PROBLEM TO WORK ON: Give back the data in full. Leave nothing out.

Stored entries:
== Segment start ==
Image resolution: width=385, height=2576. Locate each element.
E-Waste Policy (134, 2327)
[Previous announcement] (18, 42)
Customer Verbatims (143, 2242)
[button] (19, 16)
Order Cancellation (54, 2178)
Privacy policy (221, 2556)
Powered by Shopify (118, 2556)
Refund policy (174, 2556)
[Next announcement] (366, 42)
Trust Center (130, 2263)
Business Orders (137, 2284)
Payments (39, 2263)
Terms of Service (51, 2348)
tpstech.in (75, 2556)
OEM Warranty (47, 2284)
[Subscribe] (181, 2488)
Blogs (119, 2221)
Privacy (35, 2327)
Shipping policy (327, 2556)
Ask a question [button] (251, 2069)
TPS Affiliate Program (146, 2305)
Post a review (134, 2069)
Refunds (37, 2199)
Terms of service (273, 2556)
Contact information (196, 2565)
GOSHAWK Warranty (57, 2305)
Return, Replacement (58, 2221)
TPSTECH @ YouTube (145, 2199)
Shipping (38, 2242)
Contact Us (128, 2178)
== Segment end ==
ANSWER TO THE PROBLEM:
Image resolution: width=385, height=2576. Locate each element.
E-Waste Policy (134, 2327)
[Previous announcement] (18, 42)
Customer Verbatims (143, 2242)
[button] (19, 16)
Order Cancellation (54, 2178)
Privacy policy (221, 2556)
Powered by Shopify (118, 2556)
Refund policy (174, 2556)
[Next announcement] (366, 42)
Trust Center (130, 2263)
Business Orders (137, 2284)
Payments (39, 2263)
Terms of Service (51, 2348)
tpstech.in (75, 2556)
OEM Warranty (47, 2284)
[Subscribe] (181, 2488)
Blogs (119, 2221)
Privacy (35, 2327)
Shipping policy (327, 2556)
Ask a question [button] (251, 2069)
TPS Affiliate Program (146, 2305)
Post a review (134, 2069)
Refunds (37, 2199)
Terms of service (273, 2556)
Contact information (196, 2565)
GOSHAWK Warranty (57, 2305)
Return, Replacement (58, 2221)
TPSTECH @ YouTube (145, 2199)
Shipping (38, 2242)
Contact Us (128, 2178)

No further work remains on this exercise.